State Biot-Savart law, giving the mathematical expression for it.
Use this law to derive the expression for the magnetic field due to a circular coil carrying current at a point along its axis.

Answer 1

Hint: The Biot-Savart’s law relates the magnetic field produced by a current carrying element at a point with the magnitude of the current, length of the element, and the distance of the point from the element. Considering an element of a circular coil, we can write the magnetic field produced by it at the given point and integrate it to get the total magnetic field.

Complete step-by-step solution:
Let there be a conductor carrying a current of $I$. Consider an infinitesimal length $dl$ of this conductor. The magnetic field due to this small element at the point P located at a distance of $r$ from it is to be obtained. According to the Biot-Savart law, the magnetic field is proportional to the length $dl$, the current $I$ and inversely proportional to the square of the distance of the point $r$ from the element. Also, its direction is perpendicular to the plane formed by $dl$ and $r$. So in vector form, the above proportionality can be expressed as
$d\vec B \propto \dfrac{{Id\vec l \times \overset{\lower0.5em\hbox{$\smash{\scriptscriptstyle\frown}$}}{r} }}{{{r^2}}}$
$ \Rightarrow d\vec B = \dfrac{{{\mu _0}}}{{4\pi }}\dfrac{{Id\vec l \times \overset{\lower0.5em\hbox{$\smash{\scriptscriptstyle\frown}$}}{r} }}{{{r^2}}}$
Here $\dfrac{{{\mu _0}}}{{4\pi }}$is the proportionality constant.
Let us consider a circular coil of radius $R$ carrying a current $I$, in the y-z plane. We consider a point P at a distance $x$ from the centre of the coil along the x-axis.

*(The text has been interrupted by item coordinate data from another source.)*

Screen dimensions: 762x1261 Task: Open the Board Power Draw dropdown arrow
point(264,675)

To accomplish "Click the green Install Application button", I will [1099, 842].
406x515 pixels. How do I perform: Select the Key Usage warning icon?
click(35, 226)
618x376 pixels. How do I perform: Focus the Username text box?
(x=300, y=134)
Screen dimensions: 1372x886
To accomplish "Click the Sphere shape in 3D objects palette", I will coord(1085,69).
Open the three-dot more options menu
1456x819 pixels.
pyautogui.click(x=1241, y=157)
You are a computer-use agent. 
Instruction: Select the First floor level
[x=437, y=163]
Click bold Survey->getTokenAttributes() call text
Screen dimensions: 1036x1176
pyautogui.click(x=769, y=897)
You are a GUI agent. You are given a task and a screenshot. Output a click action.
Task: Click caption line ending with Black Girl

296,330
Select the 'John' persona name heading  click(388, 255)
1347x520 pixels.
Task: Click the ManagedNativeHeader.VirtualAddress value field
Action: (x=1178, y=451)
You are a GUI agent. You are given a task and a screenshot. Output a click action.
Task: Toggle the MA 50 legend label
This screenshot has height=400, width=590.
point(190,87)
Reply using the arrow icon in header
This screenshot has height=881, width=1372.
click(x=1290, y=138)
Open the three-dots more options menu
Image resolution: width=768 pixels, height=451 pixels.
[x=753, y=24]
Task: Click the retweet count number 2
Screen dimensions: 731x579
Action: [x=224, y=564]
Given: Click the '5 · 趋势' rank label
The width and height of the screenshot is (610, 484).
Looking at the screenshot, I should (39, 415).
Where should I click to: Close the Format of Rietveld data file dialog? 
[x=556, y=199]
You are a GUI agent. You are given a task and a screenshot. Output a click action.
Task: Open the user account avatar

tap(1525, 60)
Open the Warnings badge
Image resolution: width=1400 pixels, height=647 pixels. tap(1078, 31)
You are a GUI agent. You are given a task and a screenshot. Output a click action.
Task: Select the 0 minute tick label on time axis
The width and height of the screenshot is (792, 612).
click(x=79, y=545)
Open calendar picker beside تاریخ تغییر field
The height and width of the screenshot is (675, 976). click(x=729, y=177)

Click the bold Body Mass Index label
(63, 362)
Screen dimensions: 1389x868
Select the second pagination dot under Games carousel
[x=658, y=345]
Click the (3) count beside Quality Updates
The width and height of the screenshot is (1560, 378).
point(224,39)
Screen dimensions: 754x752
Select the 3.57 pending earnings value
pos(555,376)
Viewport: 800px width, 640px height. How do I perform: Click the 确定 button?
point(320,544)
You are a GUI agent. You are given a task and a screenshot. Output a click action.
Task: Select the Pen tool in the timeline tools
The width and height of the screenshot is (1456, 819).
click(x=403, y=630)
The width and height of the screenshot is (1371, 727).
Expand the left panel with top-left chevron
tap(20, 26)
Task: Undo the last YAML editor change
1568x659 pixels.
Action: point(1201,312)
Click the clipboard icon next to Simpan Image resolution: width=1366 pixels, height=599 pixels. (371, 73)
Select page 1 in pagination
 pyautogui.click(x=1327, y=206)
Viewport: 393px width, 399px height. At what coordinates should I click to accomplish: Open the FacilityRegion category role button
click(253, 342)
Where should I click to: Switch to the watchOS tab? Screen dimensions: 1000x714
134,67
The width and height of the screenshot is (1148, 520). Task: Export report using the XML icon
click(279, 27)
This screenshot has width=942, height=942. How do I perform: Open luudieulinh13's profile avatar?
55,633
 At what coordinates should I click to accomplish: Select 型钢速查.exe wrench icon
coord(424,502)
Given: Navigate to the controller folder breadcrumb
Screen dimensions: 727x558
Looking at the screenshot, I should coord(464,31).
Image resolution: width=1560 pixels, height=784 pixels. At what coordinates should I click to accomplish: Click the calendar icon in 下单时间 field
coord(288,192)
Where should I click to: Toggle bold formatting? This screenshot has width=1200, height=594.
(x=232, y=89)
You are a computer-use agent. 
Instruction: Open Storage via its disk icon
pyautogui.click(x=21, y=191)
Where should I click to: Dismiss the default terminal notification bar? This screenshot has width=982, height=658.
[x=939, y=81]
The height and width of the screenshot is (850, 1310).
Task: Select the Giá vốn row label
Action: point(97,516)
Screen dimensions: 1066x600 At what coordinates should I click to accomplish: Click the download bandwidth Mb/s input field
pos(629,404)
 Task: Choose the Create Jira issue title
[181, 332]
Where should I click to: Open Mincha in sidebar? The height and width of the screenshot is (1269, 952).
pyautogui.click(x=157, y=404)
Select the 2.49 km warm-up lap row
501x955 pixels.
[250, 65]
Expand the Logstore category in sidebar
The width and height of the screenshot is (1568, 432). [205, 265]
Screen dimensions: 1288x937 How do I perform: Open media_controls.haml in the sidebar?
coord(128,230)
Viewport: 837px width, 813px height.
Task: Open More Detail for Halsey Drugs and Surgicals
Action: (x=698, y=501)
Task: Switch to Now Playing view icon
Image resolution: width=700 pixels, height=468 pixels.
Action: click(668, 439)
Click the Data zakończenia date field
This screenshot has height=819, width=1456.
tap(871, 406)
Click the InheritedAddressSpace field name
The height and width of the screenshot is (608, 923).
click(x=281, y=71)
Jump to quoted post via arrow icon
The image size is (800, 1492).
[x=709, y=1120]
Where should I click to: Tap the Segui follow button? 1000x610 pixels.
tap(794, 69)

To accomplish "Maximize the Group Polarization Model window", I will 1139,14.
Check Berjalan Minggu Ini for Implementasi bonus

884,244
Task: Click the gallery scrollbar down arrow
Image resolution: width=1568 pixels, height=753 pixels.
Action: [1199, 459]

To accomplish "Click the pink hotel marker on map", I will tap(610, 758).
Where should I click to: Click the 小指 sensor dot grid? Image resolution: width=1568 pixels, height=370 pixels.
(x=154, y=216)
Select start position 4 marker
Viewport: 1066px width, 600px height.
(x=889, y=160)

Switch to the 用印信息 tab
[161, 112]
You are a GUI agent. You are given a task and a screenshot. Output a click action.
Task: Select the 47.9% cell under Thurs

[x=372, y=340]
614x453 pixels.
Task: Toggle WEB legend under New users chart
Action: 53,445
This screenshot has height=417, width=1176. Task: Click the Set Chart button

The magnetic field at the point P due to an infinitesimally small element of length $dl$ is given by
$d\vec B = \dfrac{{{\mu _0}}}{{4\pi }}\dfrac{{Id\vec l \times \overset{\lower0.5em\hbox{$\smash{\scriptscriptstyle\frown}$}}{r} }}{{{r^2}}}$..............(1)
Since the plane of the coil is along the Y-Z plane, so $d\vec l$ is perpendicular to $\overset{\lower0.5em\hbox{$\smash{\scriptscriptstyle\frown}$}}{r} $ so that we have $\left| {d\vec l \times \overset{\lower0.5em\hbox{$\smash{\scriptscriptstyle\frown}$}}{r} } \right| = dl$
Putting this in (1) we get
$dB = \dfrac{{{\mu _0}}}{{4\pi }}\dfrac{{Idl}}{{{r^2}}}$........................(2)
In the triangle OAP applying the Pythagoras theorem we have
$A{P^2} = O{A^2} + O{P^2}$
$ \Rightarrow {r^2} = {R^2} + {x^2}$.......................................(3)
Putting (3) in (2) we have
$dB = \dfrac{{{\mu _0}}}{{4\pi }}\dfrac{{Idl}}{{\left( {{R^2} + {x^2}} \right)}}$......................(4)
The direction of $d\vec B$ is as shown in the above figure. Now, we have considered the horizontal and the vertical components of $d\vec B$ in the above figure. The vertical components of all such elements will get cancelled with each other. But the horizontal components will get added. The horizontal component is given by
$d{B_H} = dB\cos {\theta}$
From (4)
$d{B_H} = \dfrac{{{\mu _0}}}{{4\pi }}\dfrac{{Idl}}{{\left( {{R^2} + {x^2}} \right)}}\cos {\theta}$ ………………...(5)
From the above figure, we have
$\cos {\theta} = \dfrac{R}{{{{\left( {{x^2} + {R^2}} \right)}^{1/2}}}}$
Putting this in (5) we have
$d{B_H} = \dfrac{{{\mu _0}}}{{4\pi }}\dfrac{{Idl}}{{\left( {{R^2} + {x^2}} \right)}}\dfrac{R}{{{{\left( {{x^2} + {R^2}} \right)}^{1/2}}}}$
$ \Rightarrow d{B_H} = \dfrac{{{\mu _0}}}{{4\pi }}\dfrac{{RI}}{{{{\left( {{x^2} + {R^2}} \right)}^{3/2}}}}dl$
Integrating both sides, we have
$\int_0^B {d{B_H}} = \dfrac{{{\mu _0}}}{{4\pi }}\dfrac{{RI}}{{{{\left( {{x^2} + {R^2}} \right)}^{3/2}}}}\int_0^{2\pi R} {dl} $
$ \Rightarrow B = \dfrac{{{\mu _0}}}{{4\pi }}\dfrac{{RI}}{{{{\left( {{x^2} + {R^2}} \right)}^{3/2}}}}2\pi R$
On simplifying, we finally get
$B = \dfrac{{{\mu _0}I{R^2}}}{{2{{\left( {{x^2} + {R^2}} \right)}^{3/2}}}}$
Hence, this is the required expression for the magnetic field due to a circular coil carrying current at a point along its axis.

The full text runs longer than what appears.